_TO DO_:
Convert everything from the start of the items down to the line containing "pos(131,93)" into a two-column CSV with the headers instruction and action, one row per item. Put each value in a single quoted field, with line breaks replaced by spaces.
## start RECORDED DATA
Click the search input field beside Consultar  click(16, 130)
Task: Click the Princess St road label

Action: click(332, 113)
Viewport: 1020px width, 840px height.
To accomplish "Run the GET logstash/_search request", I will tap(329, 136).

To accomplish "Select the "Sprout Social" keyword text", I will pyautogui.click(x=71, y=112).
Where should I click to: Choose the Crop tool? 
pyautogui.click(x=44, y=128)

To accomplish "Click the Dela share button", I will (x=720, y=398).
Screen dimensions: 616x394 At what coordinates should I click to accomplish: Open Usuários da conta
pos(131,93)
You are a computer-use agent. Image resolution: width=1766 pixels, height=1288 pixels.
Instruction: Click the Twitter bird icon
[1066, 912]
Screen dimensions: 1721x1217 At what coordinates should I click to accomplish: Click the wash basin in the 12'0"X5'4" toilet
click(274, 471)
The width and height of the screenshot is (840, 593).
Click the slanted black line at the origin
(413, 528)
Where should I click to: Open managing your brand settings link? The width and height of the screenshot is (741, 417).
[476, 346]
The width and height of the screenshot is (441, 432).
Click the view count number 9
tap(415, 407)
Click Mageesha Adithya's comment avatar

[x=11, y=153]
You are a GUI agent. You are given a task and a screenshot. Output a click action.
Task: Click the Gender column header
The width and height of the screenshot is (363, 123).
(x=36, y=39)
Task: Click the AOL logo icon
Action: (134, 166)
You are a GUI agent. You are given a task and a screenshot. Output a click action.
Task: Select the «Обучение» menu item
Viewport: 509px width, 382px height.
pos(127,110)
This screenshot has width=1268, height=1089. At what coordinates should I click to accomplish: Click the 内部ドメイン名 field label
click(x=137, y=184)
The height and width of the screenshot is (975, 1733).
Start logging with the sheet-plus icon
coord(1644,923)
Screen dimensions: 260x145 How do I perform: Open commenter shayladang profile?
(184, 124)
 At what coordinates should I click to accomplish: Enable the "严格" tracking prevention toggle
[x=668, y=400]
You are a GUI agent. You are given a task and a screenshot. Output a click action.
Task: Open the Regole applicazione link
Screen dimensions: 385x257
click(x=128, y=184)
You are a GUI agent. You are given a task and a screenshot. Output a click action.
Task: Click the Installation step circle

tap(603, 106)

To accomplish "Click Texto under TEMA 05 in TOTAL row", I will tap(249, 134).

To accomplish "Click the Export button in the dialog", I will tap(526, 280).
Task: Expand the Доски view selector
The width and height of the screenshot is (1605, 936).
## end RECORDED DATA
_TASK OUTPUT_:
instruction,action
"Click the search input field beside Consultar","click(16, 130)"
"Task: Click the Princess St road label","Action: click(332, 113)"
"Viewport: 1020px width, 840px height. To accomplish ""Run the GET logstash/_search request"",","I will tap(329, 136)."
"To accomplish ""Select the ""Sprout Social"" keyword text"",","I will pyautogui.click(x=71, y=112)."
"Where should I click to: Choose the Crop tool?","pyautogui.click(x=44, y=128)"
"To accomplish ""Click the Dela share button"",","I will (x=720, y=398)."
"Screen dimensions: 616x394 At what coordinates should I click to accomplish: Open Usuários da conta","pos(131,93)"